DATA EXTRACT>
______________________________

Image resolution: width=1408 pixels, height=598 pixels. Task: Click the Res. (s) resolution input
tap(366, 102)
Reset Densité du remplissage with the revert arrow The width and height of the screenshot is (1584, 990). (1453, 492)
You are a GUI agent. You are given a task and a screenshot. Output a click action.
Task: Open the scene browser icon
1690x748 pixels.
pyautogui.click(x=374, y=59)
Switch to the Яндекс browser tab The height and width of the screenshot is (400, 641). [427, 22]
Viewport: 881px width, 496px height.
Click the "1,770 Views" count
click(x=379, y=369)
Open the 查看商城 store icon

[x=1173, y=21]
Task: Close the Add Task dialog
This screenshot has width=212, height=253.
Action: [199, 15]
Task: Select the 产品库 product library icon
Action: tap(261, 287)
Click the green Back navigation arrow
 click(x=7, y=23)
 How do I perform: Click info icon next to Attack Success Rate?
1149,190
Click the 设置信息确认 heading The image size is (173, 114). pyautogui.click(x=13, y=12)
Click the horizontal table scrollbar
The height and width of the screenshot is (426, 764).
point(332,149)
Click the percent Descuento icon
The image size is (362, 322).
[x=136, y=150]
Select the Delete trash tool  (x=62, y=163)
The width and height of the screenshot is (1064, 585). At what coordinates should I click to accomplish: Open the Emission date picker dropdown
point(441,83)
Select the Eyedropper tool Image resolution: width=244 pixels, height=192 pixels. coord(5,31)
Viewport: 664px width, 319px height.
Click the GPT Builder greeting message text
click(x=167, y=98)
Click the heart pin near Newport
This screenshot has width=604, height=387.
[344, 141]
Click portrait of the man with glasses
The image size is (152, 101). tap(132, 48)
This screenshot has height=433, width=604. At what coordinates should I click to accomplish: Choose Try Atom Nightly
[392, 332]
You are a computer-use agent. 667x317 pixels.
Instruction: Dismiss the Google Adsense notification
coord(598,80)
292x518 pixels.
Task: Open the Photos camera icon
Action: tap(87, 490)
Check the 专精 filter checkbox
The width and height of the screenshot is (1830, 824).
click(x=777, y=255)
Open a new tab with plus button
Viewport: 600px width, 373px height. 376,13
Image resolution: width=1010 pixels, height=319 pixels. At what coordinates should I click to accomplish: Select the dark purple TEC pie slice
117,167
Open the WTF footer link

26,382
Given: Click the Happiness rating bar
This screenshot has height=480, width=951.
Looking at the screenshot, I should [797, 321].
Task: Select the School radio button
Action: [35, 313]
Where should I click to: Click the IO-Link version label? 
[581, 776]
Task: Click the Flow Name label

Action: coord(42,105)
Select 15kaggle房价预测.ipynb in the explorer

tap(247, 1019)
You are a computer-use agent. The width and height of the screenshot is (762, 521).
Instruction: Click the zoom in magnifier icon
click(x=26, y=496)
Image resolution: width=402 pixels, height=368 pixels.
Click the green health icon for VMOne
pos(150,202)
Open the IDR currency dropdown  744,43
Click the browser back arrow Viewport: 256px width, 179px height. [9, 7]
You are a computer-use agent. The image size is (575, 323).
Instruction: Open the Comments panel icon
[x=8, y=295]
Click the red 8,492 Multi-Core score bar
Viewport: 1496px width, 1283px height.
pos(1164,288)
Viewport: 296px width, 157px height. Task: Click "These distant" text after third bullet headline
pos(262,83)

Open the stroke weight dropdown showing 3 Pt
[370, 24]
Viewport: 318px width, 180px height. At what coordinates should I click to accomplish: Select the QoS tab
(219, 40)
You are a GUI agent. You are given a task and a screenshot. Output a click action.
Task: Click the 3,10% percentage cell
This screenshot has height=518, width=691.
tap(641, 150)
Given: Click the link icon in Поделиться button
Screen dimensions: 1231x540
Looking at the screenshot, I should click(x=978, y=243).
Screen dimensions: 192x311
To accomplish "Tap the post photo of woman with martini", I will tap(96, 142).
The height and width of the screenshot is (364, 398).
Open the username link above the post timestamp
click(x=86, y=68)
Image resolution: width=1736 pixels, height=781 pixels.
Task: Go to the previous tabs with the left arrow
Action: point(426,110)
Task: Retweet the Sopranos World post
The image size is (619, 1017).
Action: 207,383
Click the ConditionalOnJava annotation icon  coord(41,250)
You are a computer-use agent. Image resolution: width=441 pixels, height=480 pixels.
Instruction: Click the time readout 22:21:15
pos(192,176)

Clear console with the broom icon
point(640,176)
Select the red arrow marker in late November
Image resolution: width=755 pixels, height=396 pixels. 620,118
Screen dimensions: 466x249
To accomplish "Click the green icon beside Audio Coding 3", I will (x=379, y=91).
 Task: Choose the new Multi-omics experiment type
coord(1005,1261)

______________________________

WHAT IS BEING ASKED> Copy out the records from the line containing "Screen dimensions: 192x311" through the end of the records, both ends included, exactly as they stand.

ANSWER IN FULL>
Screen dimensions: 192x311
To accomplish "Tap the post photo of woman with martini", I will tap(96, 142).
The height and width of the screenshot is (364, 398).
Open the username link above the post timestamp
click(x=86, y=68)
Image resolution: width=1736 pixels, height=781 pixels.
Task: Go to the previous tabs with the left arrow
Action: point(426,110)
Task: Retweet the Sopranos World post
The image size is (619, 1017).
Action: 207,383
Click the ConditionalOnJava annotation icon  coord(41,250)
You are a computer-use agent. Image resolution: width=441 pixels, height=480 pixels.
Instruction: Click the time readout 22:21:15
pos(192,176)

Clear console with the broom icon
point(640,176)
Select the red arrow marker in late November
Image resolution: width=755 pixels, height=396 pixels. 620,118
Screen dimensions: 466x249
To accomplish "Click the green icon beside Audio Coding 3", I will (x=379, y=91).
 Task: Choose the new Multi-omics experiment type
coord(1005,1261)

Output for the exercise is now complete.